MANTLE SOURCE AND MAGMATIC EVOLUTION OF THE LATE PLIOCENE OGOL LAVA BEDS OF LAETOLI, TANZANIA


WIRTH, Karl R., Geology Department, Macalester College, 1600 Grand Ave, St. Paul, MN 55105 and ADELSBERGER, Katherine A., Department of Geology, Beloit College, 700 College St, Beloit, WI 53511, wirth@macalester.edu

Lava flows and several small cones are exposed in a 50 square kilometer region that includes the Laetoli Archeological Site in northern Tanzania. The flows are of interest to archeological studies because of their potential as a source for stone tools (see Adelsberger et al., this volume). The flows and cones are also geologically interesting because they were erupted in a region west of the major fault that bounds the Ngorongoro volcanic center and the western margin of the East African Rift system (Gregory Rift).

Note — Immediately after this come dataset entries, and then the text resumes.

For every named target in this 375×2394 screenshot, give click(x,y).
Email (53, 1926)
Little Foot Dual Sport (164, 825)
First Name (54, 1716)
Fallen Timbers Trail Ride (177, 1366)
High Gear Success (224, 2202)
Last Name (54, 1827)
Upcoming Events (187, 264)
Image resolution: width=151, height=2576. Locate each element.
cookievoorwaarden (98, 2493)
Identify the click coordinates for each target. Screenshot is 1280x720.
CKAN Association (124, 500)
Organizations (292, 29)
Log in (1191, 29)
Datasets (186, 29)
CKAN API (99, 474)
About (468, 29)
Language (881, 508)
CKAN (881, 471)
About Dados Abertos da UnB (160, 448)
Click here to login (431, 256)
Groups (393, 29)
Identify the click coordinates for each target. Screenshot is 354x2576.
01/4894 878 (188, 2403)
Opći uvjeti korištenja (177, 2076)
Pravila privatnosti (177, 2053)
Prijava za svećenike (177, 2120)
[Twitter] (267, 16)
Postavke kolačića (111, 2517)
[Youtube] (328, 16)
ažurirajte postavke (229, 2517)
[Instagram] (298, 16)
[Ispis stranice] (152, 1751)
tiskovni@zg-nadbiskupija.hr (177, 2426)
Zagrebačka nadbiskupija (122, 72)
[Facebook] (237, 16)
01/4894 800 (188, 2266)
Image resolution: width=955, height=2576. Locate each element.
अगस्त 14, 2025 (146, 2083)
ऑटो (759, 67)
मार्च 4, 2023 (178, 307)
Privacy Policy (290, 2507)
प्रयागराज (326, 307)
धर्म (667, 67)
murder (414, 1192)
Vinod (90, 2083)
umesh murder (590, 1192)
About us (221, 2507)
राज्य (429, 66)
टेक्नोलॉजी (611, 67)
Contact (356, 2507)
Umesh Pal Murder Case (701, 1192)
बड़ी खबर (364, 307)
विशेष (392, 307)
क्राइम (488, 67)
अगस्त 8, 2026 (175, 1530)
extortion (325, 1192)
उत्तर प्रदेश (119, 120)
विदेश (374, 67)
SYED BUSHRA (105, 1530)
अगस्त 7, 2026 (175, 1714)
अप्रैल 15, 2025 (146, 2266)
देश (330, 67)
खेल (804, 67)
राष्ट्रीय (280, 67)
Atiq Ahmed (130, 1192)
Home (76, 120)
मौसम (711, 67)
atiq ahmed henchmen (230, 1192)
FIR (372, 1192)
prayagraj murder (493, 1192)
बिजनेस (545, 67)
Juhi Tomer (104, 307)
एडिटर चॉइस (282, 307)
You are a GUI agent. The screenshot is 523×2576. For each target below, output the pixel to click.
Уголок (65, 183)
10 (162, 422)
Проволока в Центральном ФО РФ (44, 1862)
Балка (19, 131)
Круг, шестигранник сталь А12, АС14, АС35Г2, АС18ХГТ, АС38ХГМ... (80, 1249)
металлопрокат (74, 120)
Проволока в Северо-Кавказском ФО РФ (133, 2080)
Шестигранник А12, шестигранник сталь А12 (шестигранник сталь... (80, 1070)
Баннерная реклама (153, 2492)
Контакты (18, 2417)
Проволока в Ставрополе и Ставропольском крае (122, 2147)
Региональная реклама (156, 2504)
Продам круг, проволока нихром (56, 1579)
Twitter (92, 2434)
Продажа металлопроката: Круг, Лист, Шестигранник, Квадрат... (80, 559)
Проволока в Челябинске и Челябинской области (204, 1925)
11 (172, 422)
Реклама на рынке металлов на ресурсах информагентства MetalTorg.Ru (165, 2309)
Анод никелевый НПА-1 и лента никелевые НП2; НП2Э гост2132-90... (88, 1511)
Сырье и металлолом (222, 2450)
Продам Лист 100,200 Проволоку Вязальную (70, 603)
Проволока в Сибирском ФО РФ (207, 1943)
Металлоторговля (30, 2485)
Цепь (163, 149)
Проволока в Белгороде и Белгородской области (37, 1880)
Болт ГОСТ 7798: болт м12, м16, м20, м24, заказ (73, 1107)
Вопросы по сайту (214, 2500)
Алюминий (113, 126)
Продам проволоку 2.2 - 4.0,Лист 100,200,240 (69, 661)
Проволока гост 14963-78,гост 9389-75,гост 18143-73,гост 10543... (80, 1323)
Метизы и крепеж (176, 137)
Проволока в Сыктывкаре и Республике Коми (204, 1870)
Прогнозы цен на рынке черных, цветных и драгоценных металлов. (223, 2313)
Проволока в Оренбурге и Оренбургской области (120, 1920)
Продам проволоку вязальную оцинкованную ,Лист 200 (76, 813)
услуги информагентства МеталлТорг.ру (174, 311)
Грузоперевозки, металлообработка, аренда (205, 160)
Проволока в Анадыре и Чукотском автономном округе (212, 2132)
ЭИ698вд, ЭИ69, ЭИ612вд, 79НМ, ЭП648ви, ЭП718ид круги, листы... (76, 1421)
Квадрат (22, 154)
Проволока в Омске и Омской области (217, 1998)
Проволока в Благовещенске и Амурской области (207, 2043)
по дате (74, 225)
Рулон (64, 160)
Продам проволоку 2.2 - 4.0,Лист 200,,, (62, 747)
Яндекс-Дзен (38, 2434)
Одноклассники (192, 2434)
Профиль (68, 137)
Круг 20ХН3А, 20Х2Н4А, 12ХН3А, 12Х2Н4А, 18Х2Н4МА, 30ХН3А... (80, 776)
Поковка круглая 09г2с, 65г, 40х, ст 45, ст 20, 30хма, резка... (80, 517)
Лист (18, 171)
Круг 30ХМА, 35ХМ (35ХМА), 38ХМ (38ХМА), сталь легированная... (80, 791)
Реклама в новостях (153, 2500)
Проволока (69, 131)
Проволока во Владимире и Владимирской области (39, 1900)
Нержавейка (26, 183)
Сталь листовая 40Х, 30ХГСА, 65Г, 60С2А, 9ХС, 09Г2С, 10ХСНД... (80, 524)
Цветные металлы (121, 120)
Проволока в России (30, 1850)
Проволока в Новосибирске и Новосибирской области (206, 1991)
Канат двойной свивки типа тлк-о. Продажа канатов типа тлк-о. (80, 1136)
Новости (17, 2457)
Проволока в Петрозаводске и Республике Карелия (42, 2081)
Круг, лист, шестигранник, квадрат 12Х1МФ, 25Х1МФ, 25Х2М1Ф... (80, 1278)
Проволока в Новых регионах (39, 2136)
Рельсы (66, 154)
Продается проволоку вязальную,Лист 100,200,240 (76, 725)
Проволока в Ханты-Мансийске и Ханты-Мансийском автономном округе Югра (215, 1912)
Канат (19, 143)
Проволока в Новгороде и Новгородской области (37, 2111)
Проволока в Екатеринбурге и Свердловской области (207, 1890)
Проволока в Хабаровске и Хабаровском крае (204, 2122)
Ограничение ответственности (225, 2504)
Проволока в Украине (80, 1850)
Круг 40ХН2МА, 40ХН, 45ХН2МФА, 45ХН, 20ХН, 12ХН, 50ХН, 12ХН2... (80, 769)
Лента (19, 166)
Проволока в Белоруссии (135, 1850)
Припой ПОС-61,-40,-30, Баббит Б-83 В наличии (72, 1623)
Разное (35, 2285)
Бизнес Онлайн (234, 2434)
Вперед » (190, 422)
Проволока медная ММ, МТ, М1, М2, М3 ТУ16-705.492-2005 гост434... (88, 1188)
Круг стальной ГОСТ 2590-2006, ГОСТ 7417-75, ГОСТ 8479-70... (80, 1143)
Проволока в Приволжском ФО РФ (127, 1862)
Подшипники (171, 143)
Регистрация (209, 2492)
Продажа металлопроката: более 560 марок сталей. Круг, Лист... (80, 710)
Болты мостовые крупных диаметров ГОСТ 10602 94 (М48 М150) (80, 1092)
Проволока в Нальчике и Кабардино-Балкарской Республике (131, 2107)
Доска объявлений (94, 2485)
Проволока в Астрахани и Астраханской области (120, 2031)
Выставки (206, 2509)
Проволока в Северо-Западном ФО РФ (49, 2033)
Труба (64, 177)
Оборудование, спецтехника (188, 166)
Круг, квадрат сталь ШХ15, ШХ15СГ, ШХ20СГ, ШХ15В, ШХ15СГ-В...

The flows are typically several meters thick and have well-defined flow-tops and interiors. Most flows are vesicular and contain <10% phenocrysts of olivine and pyroxene in a fine-grained matrix of pyroxene and plagioclase groundmass; plagioclase phenocrystss are rare, but amphibole is present as a minor phase in a several samples. The cones, measuring up to 100 meters in height and one kilometer in diameter, consist of agglomerate and scoria; volcanic bombs are up to 2 meters in length. Small xenoliths of gneiss and pyroxenite are present in some flows and volcanic bombs. The volcanic rocks are classified as basalt on a TAS diagram and are futher classified as alkali-olivine basalt on the basis of normative nepheline (0-10%) and olivine (10-20%). Many of these basalts have high Mg#'s ([Mg]/[Mg+Fe] = 0.57-0.65), (Ni (200-250 ppm), and Cr (500-650 ppm) indicating that they are relatively primitive. On chondrite-normalized trace element diagrams the samples are enriched in the LREE and Nb suggesting that they have not undergone significicant crustal contamination. On most major and trace element bivariate plots the samples plot along a narrow trends that can be modelled by fractional crystallization of single parental melts. The most primitive lavas (Mg#>0.6) exhibit a wide range of silica undersaturation (normative nepheline contents), but are characterized by relatively narrow ranges of Zr/Y, Zr/Nb, and La/Ce suggesting that the melts were produced from a single, relatively enriched mantle source by variable degrees of partial melting. The Ogol lavas (2.4 Ma) are younger and less undersaturated than the older nephelinites of Sadiman volcano (4.1-3.3 Ma) and are contemporaneous with the Pliocene-Recent alkali basalts of the Ngorongoro (2.5-2.0 Ma) and Lemagrut (2.3-1.9 Ma), reflecting an overall decrease in alkalinity with time.